1 - A. Giubiline e F. Minerva (2012), J. Med. Ethics, doi:10.1136/medethics-2011-100411


3 de março de 2012

Conceitos básicos de Física Quântica II


O homem não pode, pelas investigações das ciências, penetrar em alguns dos segredos da natureza? A ciência lhe foi dada para seu adiantamento em todas as coisas, mas não pode ultrapassar os limites fixados por Deus. (´'O Livro dos Espíritos, Questão #19)

Apresentação elementar de conceitos básicos em física quântica para que o leitor possa melhor julgar e se posicionar diante dos que pretendem misturar espiritualismo com essa especialidade da física.

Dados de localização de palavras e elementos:
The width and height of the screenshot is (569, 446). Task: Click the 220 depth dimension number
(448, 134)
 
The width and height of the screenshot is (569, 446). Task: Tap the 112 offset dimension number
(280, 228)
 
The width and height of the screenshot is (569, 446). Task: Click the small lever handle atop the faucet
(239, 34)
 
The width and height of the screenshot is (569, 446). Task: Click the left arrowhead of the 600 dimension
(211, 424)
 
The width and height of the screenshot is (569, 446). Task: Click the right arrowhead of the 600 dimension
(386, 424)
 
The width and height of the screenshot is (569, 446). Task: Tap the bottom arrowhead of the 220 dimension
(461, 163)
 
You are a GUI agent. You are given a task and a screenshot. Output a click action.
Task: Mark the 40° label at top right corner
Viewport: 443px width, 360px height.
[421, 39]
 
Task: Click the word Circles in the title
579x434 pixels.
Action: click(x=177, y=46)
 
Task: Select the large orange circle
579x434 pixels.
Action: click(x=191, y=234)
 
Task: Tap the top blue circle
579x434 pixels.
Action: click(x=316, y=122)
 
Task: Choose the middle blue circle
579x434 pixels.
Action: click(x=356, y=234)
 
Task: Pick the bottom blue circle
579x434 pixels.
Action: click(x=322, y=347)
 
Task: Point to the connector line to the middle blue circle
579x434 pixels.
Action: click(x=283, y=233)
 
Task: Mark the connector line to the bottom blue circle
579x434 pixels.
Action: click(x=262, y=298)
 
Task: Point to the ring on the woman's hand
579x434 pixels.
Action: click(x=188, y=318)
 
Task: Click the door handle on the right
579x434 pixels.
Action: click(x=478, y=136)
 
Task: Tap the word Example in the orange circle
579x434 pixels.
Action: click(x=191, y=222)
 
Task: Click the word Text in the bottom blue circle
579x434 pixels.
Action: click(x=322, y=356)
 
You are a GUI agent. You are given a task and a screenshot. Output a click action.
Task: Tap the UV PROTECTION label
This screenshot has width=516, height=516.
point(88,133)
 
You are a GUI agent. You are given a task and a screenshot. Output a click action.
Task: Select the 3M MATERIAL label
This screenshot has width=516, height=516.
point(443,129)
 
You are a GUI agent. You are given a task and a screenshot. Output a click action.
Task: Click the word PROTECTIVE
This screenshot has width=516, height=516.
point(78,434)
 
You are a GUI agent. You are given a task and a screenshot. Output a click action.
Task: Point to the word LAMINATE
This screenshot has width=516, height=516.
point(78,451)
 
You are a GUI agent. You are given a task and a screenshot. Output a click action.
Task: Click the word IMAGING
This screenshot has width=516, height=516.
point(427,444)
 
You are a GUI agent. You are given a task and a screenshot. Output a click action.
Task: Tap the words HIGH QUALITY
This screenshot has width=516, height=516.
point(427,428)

§ **Tarefa proposta**
Escreva a continuação do trecho sobre conceitos básicos de física quântica, começando logo após a última frase apresentada.

§ **Resposta do exercício**
O caráter não ordinário da experiência das duas fendas (ver post anterior) é porque a Natureza revela um comportamento ondulatório, mesmo para objetos pertencentes ao mundo físico que antes imaginávamos bem sólidos. Como dissemos, o experimento das duas fendas surgiu nos estudas da óptica, ou seja, com fenômenos luminosos. Poderíamos nos perguntar se a luz, apresentando esse comportamento, de fato revela algo essencial e definitivo na natureza em seu comportamento ondulatório. Contrariamente ao esperado tal não acontece. A luz também se comporta como uma partícula!

O efeito fotoelétrico

O experimento crucial que demonstra esse fato é o efeito fotoelétrico explicado por Einstein (1905) como a colisão de fótons com elétrons. Na Fig.3 ilustramos o efeito. Um placa (E de emissor) é iluminada por luz. Elétrons são arrancados e recolhidos por uma segunda placa (C de coletor):

Fig. 3 Ilustração do princípio do efeito fotoelétrico.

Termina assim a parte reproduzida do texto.